**Material provided:**
____

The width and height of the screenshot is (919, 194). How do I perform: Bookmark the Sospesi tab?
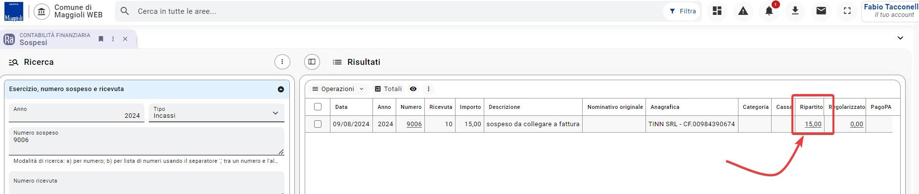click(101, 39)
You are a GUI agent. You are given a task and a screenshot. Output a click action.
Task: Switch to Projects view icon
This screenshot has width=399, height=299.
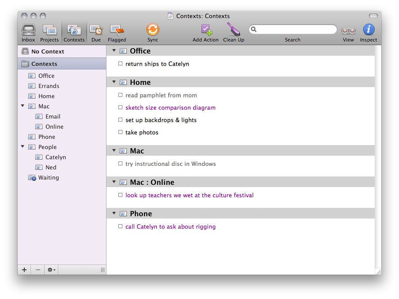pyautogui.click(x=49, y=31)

____

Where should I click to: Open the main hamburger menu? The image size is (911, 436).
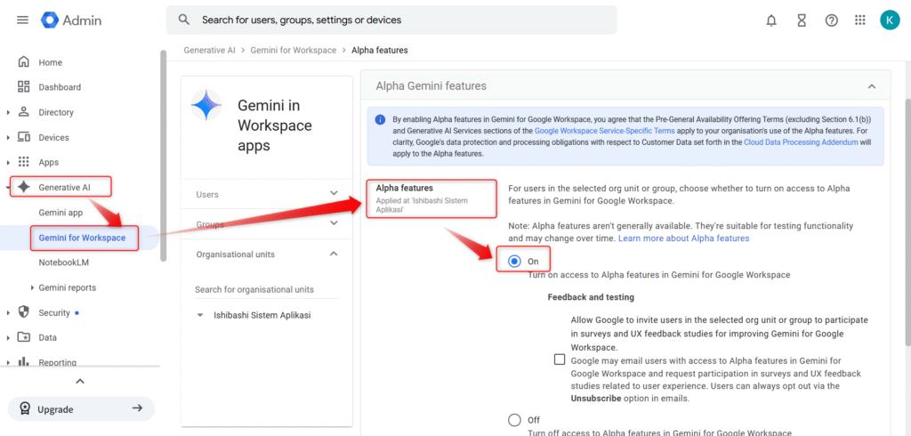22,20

____

**What is required:**
Your answer must be the exact lines from the records above, from the one containing "The width and" through the one containing "Task: Switch to Projects view icon", both included, with every picture left out.

**Your response:**
The width and height of the screenshot is (919, 194). How do I perform: Bookmark the Sospesi tab?
click(101, 39)
You are a GUI agent. You are given a task and a screenshot. Output a click action.
Task: Switch to Projects view icon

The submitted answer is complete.